GT 5.0.0 GRAM5: Quality Profile


1. Test coverage reports

2. Code analysis reports

  • No code analysis reports have been generated at this time.

3. Outstanding bugs

  • Bug 108: Fork perl zombies
  • Bug 106: Fix test failures with SGE LRM adapter
  • Bug 105: Held Condor jobs should be reported as SUSPENDED
  • Bug 104: globus-job-manager-event-generator loads all historical events the first time run
  • Bug 103: Ease two phase end commit timeout
  • Bug 102: Fix Two Phase Commit Semantics for Failed Jobs
  • Bug 100: one of the RSL parameters is not supported error doesn't indicate which it is
  • Bug 99: Add a high-level diagram for the approach doc
  • Bug 98: Add Condor-G doc for using GRAM 2 and 5
  • Bug 96: GRAM-106 SGE LRM mishandles invalid environment definition
  • Bug 95: GRAM-106 SGE LRM doesn't check for executable permissions
  • Bug 94: GRAM-106 SGE LRM doesn't check for executable existence
  • Bug 93: GRAM-106 SGE LRM script doesn't handle environment vars with whitespace
  • Bug 92: stdout to local file doesn't work if count >1
  • Bug 88: Missed two phase commit causes job to not be destroyed
  • Bug 86: Prioritize script invocations to improve throughput
  • Bug 80: GRAM 5 beta2 release
  • Bug 79: Add support for OSG's "NFS Lite" concept
  • Bug 77: GRAM zombie
  • Bug 71: GRAM protocol test package contains expired test certificate
  • Bug 70: globus-job-status acts strange for completed jobs in GRAM5
  • Bug 69: globus-job-get-output -f doesn't work in GRAM5
  • Bug 68: Bad error when proxy is too short-lived
  • Bug 54: make globus-job-manager-event-generator not require configuration by default
  • Bug 53: Generalize log path configuration
  • Bug 51: configurable control of number of perl scripts that can run simultaneously
  • Bug 47: simplify the throughput tester program and use improved version as doc
  • Bug 24: Debug/verbose flags for globusrun, globus-job-run
  • Bug 23: Improved error codes and error reporting for users
  • Bug 22: client connections can't be timed out
  • Bug 15: transition from httpg to https
  • Bug 14: increase availability of GRAM in linux distributions
  • Bug 12: Gatekeeper's syslog output cannot be controlled
  • Bug 5: Add gram-level prologue and epilogue script execution for mpi jobs
  • Bug 4: Add support for a "managed fork" service
  • Bug 2: Investigate how to setup GRAM5 services in a HA setup

4. Bug Fixes

  • All Fixes: This link lists all 67 of the improvements and bug fixes that were done for the GT 5.0.0 release

5. GRAM5 Throughput Tests

5.1. Experiment Hardware and Software Configuration

The following experiments were run on the nomer.mcs.anl.gov virtual cluster. The cluster consists of 6 partitions, each having a single Intel(R) Xeon(R) CPU E5430 @ 2.66GHz core, and 2GB RAM. The virtual machines in the cluster each had a single virtual network interface. The cluster was configured as follows:

  • 1 node: Master node
  • 5 nodes: Test/execution nodes

All nodes ran an apache2 http server, gmond (ganglia monitoring), and pbs_mom (torque LRM).

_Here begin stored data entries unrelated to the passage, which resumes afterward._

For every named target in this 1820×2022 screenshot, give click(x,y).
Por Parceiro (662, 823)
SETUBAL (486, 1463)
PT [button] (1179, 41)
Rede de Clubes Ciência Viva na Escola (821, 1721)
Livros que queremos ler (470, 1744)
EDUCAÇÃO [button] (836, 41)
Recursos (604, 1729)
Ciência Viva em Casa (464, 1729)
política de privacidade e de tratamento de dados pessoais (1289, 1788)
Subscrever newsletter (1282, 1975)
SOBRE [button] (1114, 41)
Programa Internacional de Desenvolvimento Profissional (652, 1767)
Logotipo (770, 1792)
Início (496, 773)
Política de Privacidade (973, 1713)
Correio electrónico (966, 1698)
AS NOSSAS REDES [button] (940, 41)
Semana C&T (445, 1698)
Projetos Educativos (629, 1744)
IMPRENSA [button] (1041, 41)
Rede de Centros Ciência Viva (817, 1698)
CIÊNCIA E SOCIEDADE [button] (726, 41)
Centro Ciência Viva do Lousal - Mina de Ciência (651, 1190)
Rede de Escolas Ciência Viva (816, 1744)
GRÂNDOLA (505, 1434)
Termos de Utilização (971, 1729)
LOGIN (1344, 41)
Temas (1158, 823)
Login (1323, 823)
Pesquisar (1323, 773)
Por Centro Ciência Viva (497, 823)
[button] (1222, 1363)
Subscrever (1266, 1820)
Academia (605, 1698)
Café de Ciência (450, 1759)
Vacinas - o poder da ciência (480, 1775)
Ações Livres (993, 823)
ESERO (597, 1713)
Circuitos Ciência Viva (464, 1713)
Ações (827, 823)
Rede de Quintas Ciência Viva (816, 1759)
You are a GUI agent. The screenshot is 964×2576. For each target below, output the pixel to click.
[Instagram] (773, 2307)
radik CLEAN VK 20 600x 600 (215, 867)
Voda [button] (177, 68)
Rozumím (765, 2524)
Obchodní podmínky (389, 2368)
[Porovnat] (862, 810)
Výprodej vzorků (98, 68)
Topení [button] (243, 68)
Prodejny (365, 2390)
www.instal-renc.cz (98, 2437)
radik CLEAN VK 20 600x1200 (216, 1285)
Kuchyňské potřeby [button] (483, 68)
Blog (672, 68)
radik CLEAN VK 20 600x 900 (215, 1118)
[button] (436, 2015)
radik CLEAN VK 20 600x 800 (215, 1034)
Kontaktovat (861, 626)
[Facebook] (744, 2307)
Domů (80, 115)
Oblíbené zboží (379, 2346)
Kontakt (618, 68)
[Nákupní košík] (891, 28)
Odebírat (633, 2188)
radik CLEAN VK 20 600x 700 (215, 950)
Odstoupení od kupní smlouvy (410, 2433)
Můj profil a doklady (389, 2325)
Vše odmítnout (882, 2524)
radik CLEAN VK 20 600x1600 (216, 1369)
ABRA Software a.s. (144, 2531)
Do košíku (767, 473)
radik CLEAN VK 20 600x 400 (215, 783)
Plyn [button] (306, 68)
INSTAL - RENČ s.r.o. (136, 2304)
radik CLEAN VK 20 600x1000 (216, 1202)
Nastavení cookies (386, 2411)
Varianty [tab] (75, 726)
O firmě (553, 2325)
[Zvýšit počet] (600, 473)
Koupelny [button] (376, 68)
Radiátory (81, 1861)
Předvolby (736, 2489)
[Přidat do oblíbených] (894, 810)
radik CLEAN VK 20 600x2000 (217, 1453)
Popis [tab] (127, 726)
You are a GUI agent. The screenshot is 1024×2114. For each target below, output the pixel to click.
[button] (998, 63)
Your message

The master node also ran a globus-gatekeeper, globus-gridftp-server, globus-job-manager-event-generator, gmetad (Ganglia Meta Daemon), pbs_sched (Torque LRM scheduler), pbs_server (Torque LRM server), and nfsd linux kernel NFSv4 server for the execution nodes.

The test nodes (1 for single-client tests, 5 for multiple client tests) ran the gram-throughput-tester program. All 5 test/execution nodes executed the test job executables as scheduled by the LRM.

These tests were done with GT 5.0.0 beta1. The throughput tester was compiled from CVS trunk October 30, 2009.

5.2. Experiment Scenarios

The first set of tests submitted jobs to the GRAM5 service for one hour. After one hour elapsed, the client would terminate any jobs which were being managed by the GRAM5 service. The test client recorded the time of the experiment start, the time of the termination start, and the time after which all jobs had reached a DONE or FAILED state.

The throughput test client would generate a maximum of 50 simultaneous job requests. For all but the uncapped test below, a maximum of 2000 jobs were managed by the job manager at any given time (pending or active). Once the client had submitted 2000 jobs, it would stop submissions until a job completed. A total of 10 execution slots were available for the LRM to schedule jobs into, so many were in the GRAM5 PENDING state during the duration of the test.

The different gram-throughput-tester experiments consisted of:

Table 1. GRAM5 Throughput Tester Experiments

Experiment NameLRM monitoring methodNumber of clientsNumber of usersMaximum number of simultaneous jobs / client
1-client-pollPOLL112000
1-client-segSEG112000
1-client-seg-uncappedSEG11unlimited
5-client-segSEG512000
5-client-seg-diffusersSEG552000

5.3. Throughput Test Results

The following table contains a summary of the results of these experiments. The columns contain the following information:

Experiment
Experiment name, the same as in the previous section
Total Jobs
The total number of GRAM jobs that were submitted to the GRAM5 service by the throughput tester in one hour.
Termination Tasks After 1 Hour
The total number of jobs that were being managed by the GRAM5 service when the one hour test period elapsed. These jobs were terminated using the GRAM5 cancel protocol message by the throughput tester.
Termination Duration (hh:mm:ss)
The amount of time it took for the termination tasks to complete and all jobs to reach the DONE or FAILED state.
Master Node Max 1 min. Load Average
The maximum value of the one-minute load average on the master node, that is, the node running the GRAM5 and Torque service.
Master Node Average 1 min. Load Average
The average value of the one-minute load average on the master node over the duration of the test.
Errors
Description of any errors which occurred on the client side that prevented operations from completing as expected.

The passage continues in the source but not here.